Wednesday, December 14, 2011

We're in an economic whirlpool with no immediately conceivable way out

An addendum to yesterday's post with some additional observations referenced from Tavia Grant's report in The Globe and Mail today.

I suggested yesterday that we're in an economic whirlpool with no immediately conceivable way out, and Tavia suggests implicitly that what could suck us down to the bottom of that  pool is a significant jump in unemployment, falling house prices, rising interest rates or any combination of these - all of which I've mentioned as worrisome possibilities before in earlier posts, but which now take on a truly alarmist meaning.  Mark Carney also points out  that one in ten Canadians is in a vulnerable financial position, meaning that the cost of servicing debt consumes more than 40 per cent of his or her income.

Add to these observations everything I sadly offered yesterday, falling real wages, the lack of jobs and job creating initiatives, slipping stock prices, the absence of pensions in the case of many Canadians and, of those with them, a drop in their value because of eroding assets and we have ourselves an overwhelmingly serious economic crisis.

Why is it up to Mark Carney to tell it as it is? Where are President Harper and his bulldog, who, with the financial sector, are jointly responsible for this horrendous state of economic affairs?
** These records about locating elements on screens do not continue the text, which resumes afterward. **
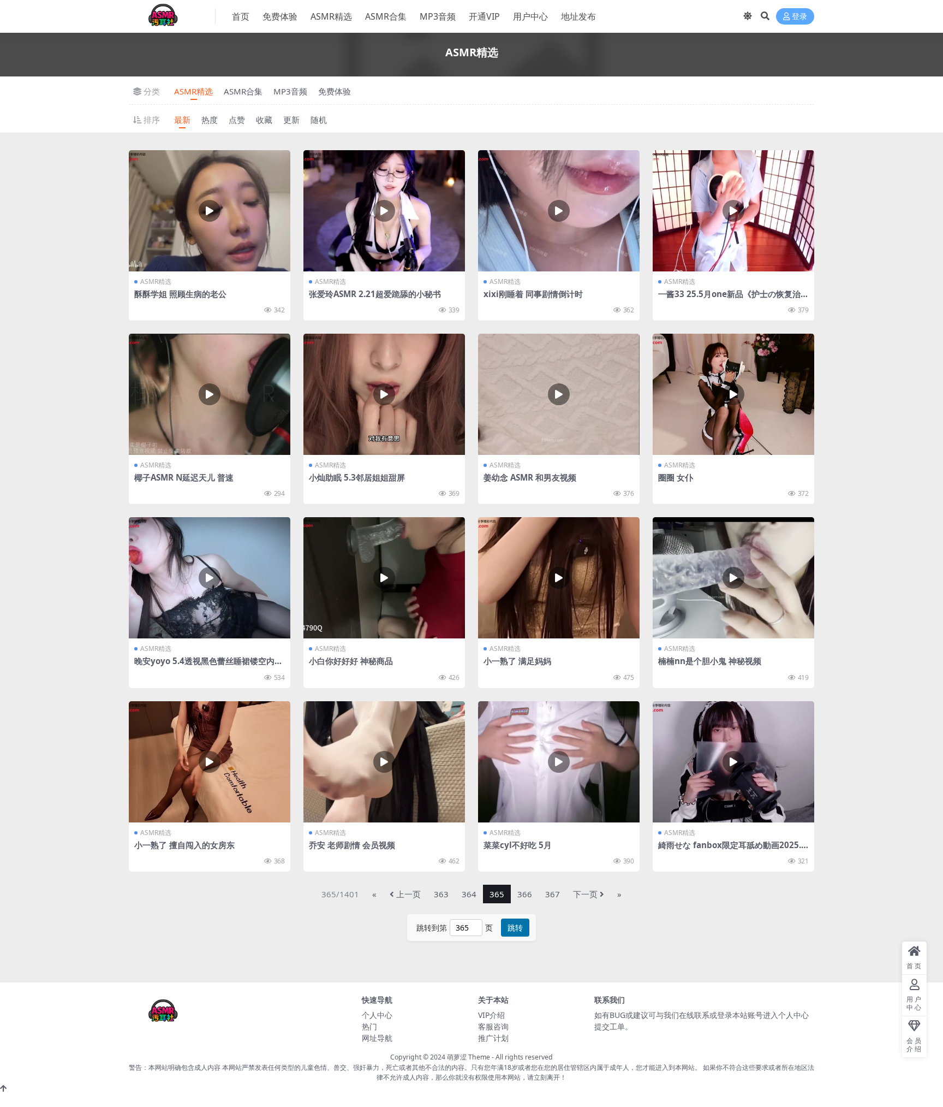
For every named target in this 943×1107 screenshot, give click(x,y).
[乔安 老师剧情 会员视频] (384, 761)
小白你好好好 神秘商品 (351, 660)
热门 (369, 1026)
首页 (240, 16)
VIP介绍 (491, 1015)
Would some courageous journalist please call them on this.

Note: Other stats from Stats Can that can be correlated with the above observations: The Daily, Tuesday, December 13, 2011. National balance sheet accounts 

1) Canadian household net worth declined 2.1% to $22.6 trillion, the second straight quarterly decline - probably because investment and pension assets declined.

2) Per capita household net worth dropped to $180,000 from$184,700 in the previous quarter.

3) Credit market debt  to assets reached a record high 20.1%.